EXERCISE OBJECTIVE: Return, word for word, the line containing "Task: Expand the Fill Type Gradient dropdown" and every line after it through the last line of the records below.

PROVIDED MATERIAL:
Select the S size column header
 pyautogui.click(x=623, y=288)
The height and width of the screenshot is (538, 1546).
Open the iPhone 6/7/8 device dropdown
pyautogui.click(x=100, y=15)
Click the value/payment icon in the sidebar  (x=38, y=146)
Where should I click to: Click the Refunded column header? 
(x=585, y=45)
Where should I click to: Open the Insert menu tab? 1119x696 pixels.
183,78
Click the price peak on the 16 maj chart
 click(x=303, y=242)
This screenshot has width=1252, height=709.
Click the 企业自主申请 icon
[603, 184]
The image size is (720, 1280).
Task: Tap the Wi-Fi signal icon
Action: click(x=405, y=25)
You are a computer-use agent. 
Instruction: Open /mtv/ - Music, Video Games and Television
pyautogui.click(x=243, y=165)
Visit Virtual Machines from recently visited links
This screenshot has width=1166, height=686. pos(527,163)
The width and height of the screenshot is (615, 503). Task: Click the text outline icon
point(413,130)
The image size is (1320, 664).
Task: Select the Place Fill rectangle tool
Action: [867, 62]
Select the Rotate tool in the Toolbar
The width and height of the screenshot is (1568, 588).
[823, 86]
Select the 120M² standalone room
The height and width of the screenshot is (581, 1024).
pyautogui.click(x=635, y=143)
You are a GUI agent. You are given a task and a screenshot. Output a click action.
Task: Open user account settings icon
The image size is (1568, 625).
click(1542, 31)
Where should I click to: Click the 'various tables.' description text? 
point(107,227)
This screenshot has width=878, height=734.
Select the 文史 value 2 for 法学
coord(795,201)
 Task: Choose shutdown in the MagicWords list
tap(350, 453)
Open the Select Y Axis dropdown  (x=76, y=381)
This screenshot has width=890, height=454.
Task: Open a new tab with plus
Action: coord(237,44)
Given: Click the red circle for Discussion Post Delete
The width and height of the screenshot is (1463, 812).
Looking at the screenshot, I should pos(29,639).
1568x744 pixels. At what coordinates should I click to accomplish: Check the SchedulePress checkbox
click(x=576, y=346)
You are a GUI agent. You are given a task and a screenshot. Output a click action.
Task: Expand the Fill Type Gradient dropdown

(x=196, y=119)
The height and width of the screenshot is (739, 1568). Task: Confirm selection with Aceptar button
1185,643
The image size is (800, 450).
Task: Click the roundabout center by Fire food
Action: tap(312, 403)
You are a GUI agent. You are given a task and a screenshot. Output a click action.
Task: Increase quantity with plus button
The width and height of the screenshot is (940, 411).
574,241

ANSWER TO THE PROBLEM:
Task: Expand the Fill Type Gradient dropdown

(x=196, y=119)
The height and width of the screenshot is (739, 1568). Task: Confirm selection with Aceptar button
1185,643
The image size is (800, 450).
Task: Click the roundabout center by Fire food
Action: tap(312, 403)
You are a GUI agent. You are given a task and a screenshot. Output a click action.
Task: Increase quantity with plus button
The width and height of the screenshot is (940, 411).
574,241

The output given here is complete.